» **TESTO DI LETTURA**

È di moda, da qualche tempo, invocare legalità: ahimè, non sempre a proposito e talora da pulpiti improbabili, abituati a praticare una deregulation selvaggia. L’affermazione è perentoria e, all’apparenza, appagante: legalità significa rispetto delle leggi e, conseguentemente, operare per la legalità significa far rispettare le leggi. Difficile contrastare l’esattezza etimologica e concettuale della definizione. Ma scavando, cioè dando applicazione ai principi, ci si accorge che la complessità del reale rende la definizione – a tutta prima specifica e persino ovvia – generica, incompleta e, alla fine, non persuasiva. Due immagini, comparse sui media negli ultimi anni, scolpiscono la situazione più di lunghi discorsi. La prima raffigura giovani determinati e attenti, volti sorridenti, cartelli inneggianti alla legalità: è Locri (come, ieri, Palermo) in una manifestazione, in cui quest’ultima è individuata come speranza di cambiamento, di riscatto, di democrazia. La seconda immagine ci porta a Parigi. I volti raffigurati sono assai simili ai primi, ma questa volta sono pieni di rabbia e di lacrime, e i cartelli sono a terra: in nome della legalità, la polizia ha appena sfondato la porta di una chiesa, trascinando fuori donne, uomini, bambini, colpevoli solo di non essere nati in Francia. Il richiamo alla legalità, dunque, non scioglie problemi e contraddizioni. E allora? La legalità ha una dimensione esclusivamente soggettiva? È un valore quando fa comodo e cessa di esserlo quando la legge non piace? Certamente no, ma ciò non significa abbandonarsi a semplificazioni fuorvianti (e, a volte, strumentali). Alcuni flash per essere più chiari.
Primo. Il richiamo alla legalità non può essere utilizzato per sostituire la politica e porla al riparo dalle responsabilità che le competono. Viviamo in un Paese in cui le leggi sono tanto numerose quanto violate. Perseguire la legalità – intesa come progetto di convivenza e regola della vita sociale – significa dunque, inevitabilmente, definire gerarchie di valori e priorità di interventi. Non tutto si può fare contemporaneamente e con lo stesso impegno di risorse, intelligenza, cultura (del resto, addirittura, nel diritto penale, ci sono reati puniti con una semplice multa ed altri puniti con l’ergastolo, delitti perseguibili d’ufficio ed altri perseguibili solo a richiesta della parte offesa…). Occorre scegliere tra opzioni e progetti diversi. Si può cominciare lottando contro le mafie o liberando le città dalla presenza fastidiosa di accattoni e lavavetri; contrastando la speculazione edilizia e l’inquinamento ambientale o perseguendo chi protesta (magari con qualche eccesso) a tutela della salute propria e dei propri figli; impegnandosi per eliminare (o contenere) l’evasione fiscale oppure sgomberando edifici abbandonati occupati da contestatori o marginali, e via elencando. Inutile dire che la definizione del calendario degli impegni (e la conseguente mobilitazione dell’opinione pubblica) è una scelta politica e non un vincolo giuridico.

» **RIGHE ELENCATE**
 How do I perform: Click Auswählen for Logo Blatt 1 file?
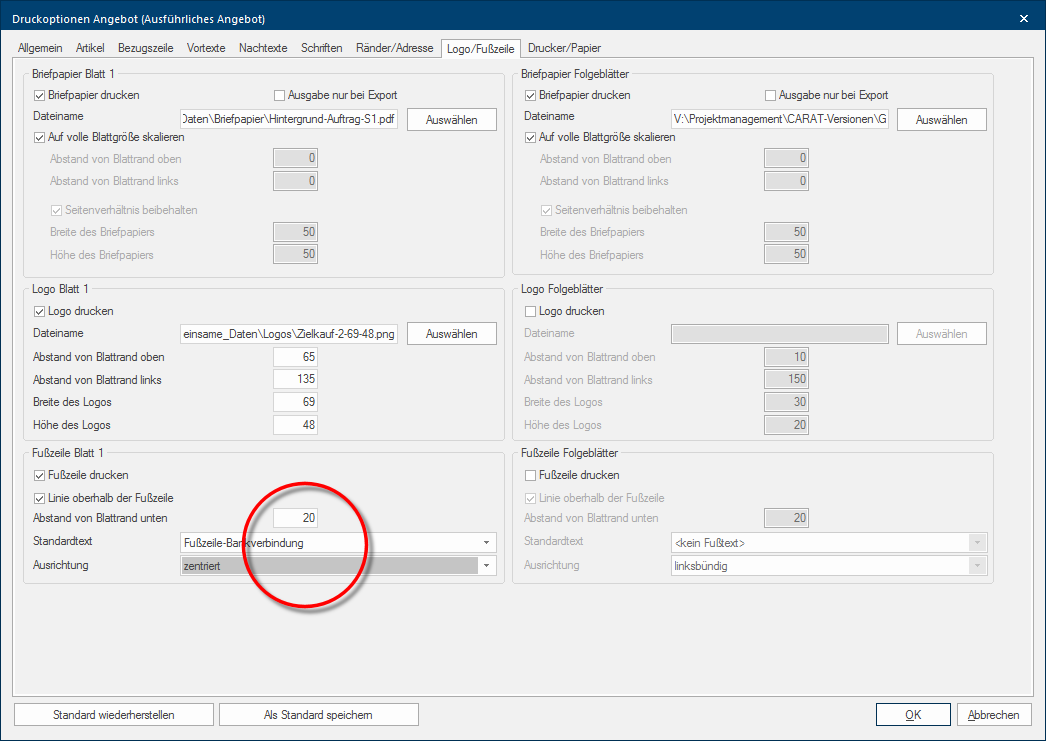point(451,333)
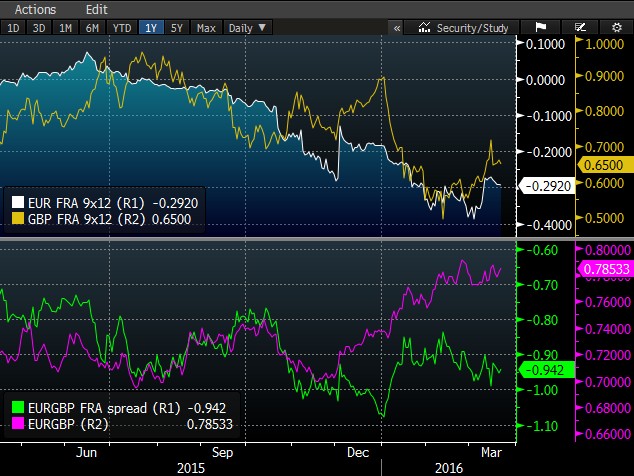Click the flag icon in toolbar
634x476 pixels.
pos(541,28)
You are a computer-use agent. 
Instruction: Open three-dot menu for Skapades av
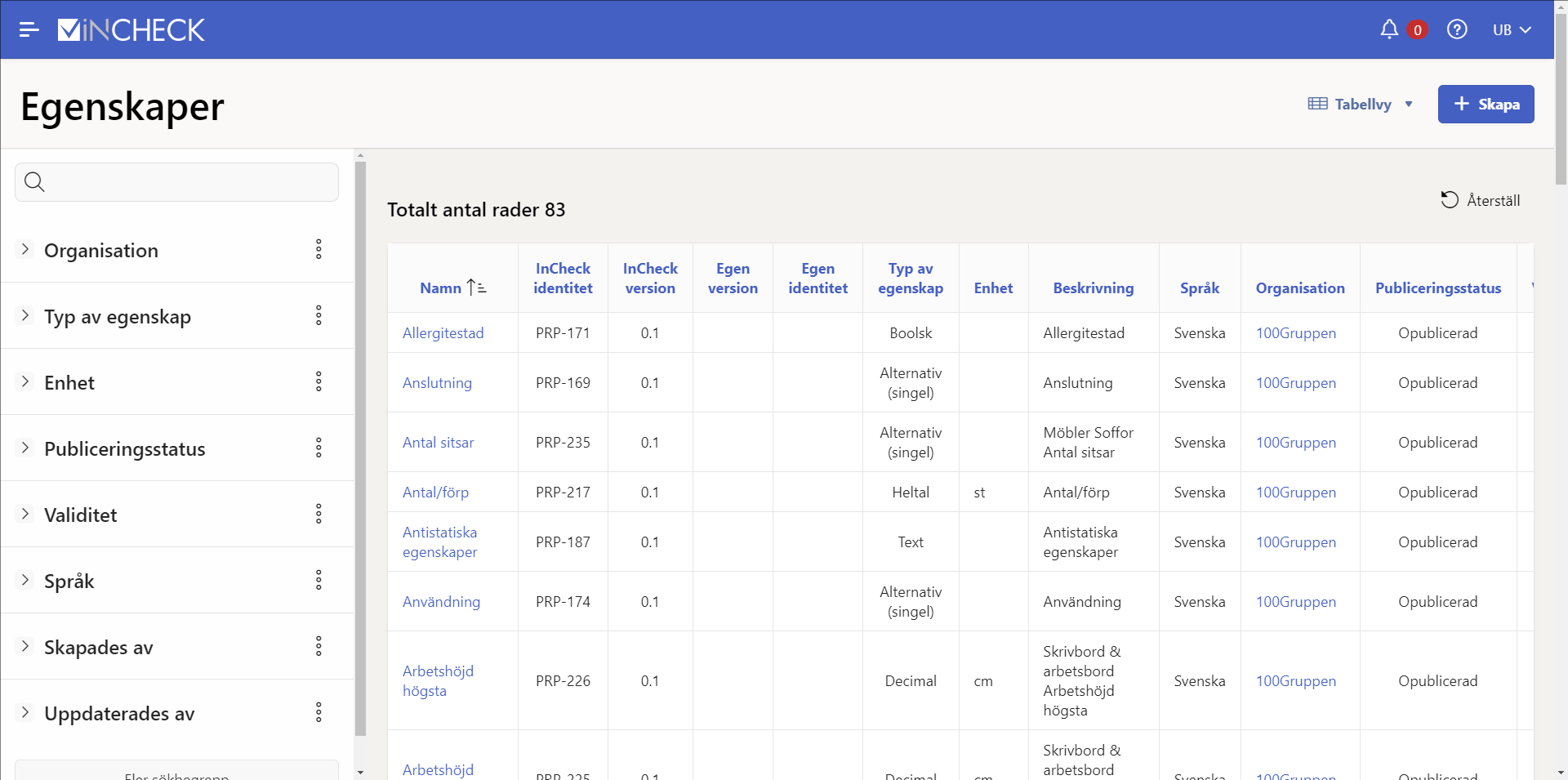[x=318, y=647]
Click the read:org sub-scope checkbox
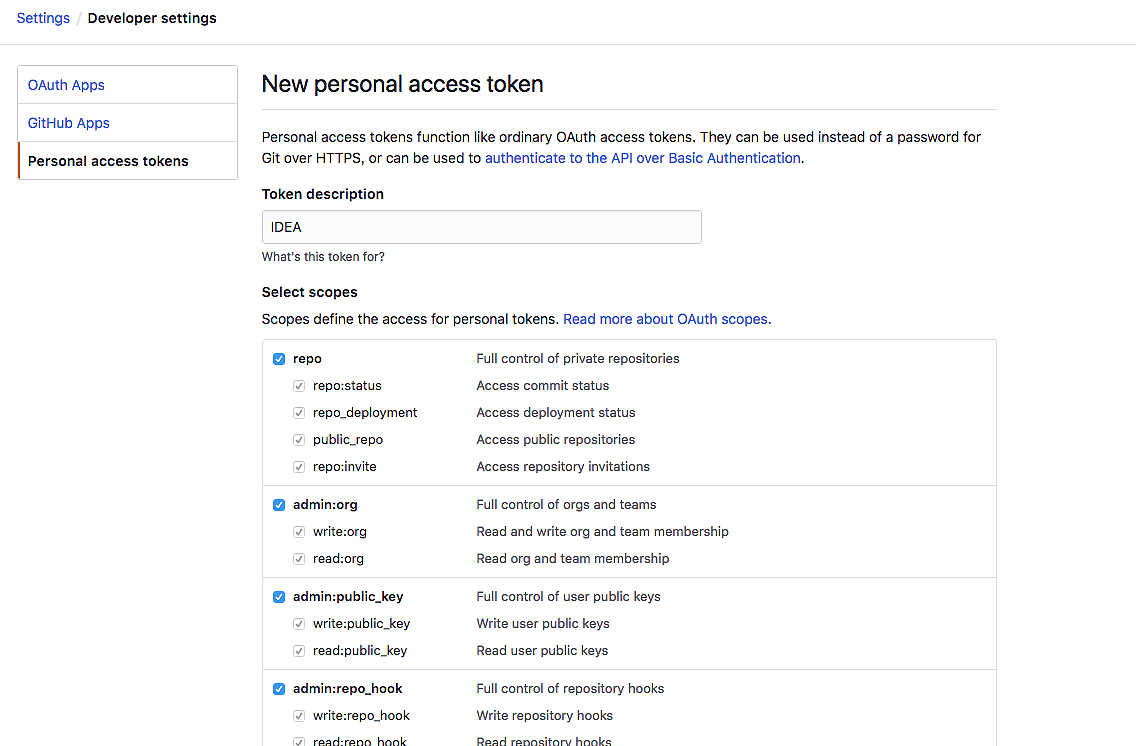 point(299,559)
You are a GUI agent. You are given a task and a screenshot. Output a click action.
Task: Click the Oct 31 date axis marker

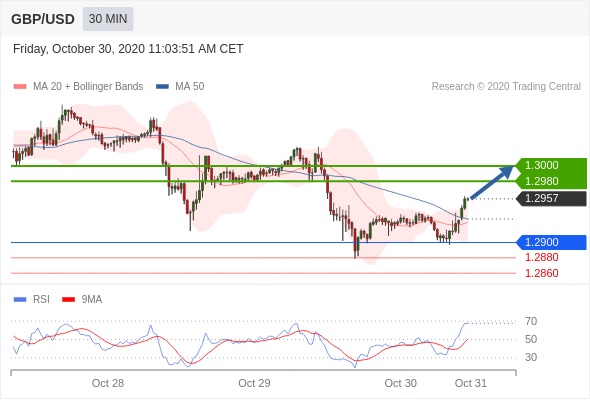pyautogui.click(x=471, y=383)
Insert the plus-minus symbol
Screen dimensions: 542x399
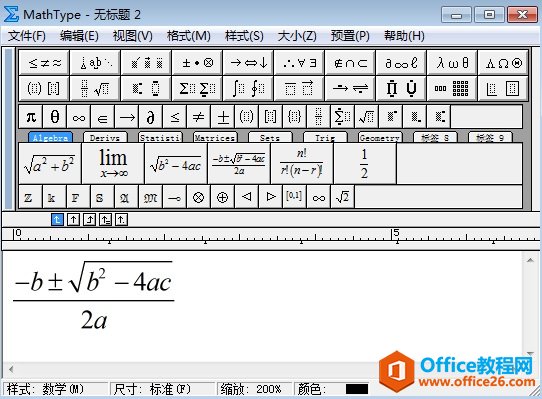click(223, 117)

» **ATTIVITÀ DA SVOLGERE**
1) Secondo il testo sulla legalità, in quale città è ambientata la seconda immagine, quella in cui la polizia sfonda la porta di una chiesa?
2) Stabilisci se ciascuna affermazione concorda con il testo sulla legalità e rispondi sì o no, citando le parole decisive del testo.
(a) Nella manifestazione di Locri i giovani hanno volti sorridenti.
(b) In Italia le leggi sono poche ma rispettate.
(c) La definizione del calendario degli impegni è un vincolo giuridico.
3) Prosegui il testo sulla legalità a partire dall'ultima frase riportata.

» **RISPOSTE FORNITE**
1) A Parigi.

2)
(a) Sì: "volti sorridenti".
(b) No: "le leggi sono tanto numerose quanto violate".
(c) No: "è una scelta politica e non un vincolo giuridico".

3)
Secondo. C’è di più. Anche le modalità dell’intervento teso a ripristinare una legalità che si assume violata non sono vincolate ma discrezionali. La corsa di ciclomotori in una strada urbana si può contrastare con multe pesantissime, con un controllo del traffico da parte di vigili in divisa, con la predisposizione sulla carreggiata stradale di apposite bande tese a impedire una velocità eccessiva; lo sgombero di baracche abusive e pericolose si può effettuare con le ruspe o con i servizi sociali, con la polizia in assetto di guerra o predisponendo soluzione abitative alternative; la legalità può essere imposta con la forza o perseguita con la trattativa e la convinzione (più in generale con congrue opportunità educative)… L’obiettivo è (forse) comune ma gli effetti concreti e la cultura che si induce sono profondamente diversi: ancora una volta non si tratta di automatismi giuridici ma di scelte politiche.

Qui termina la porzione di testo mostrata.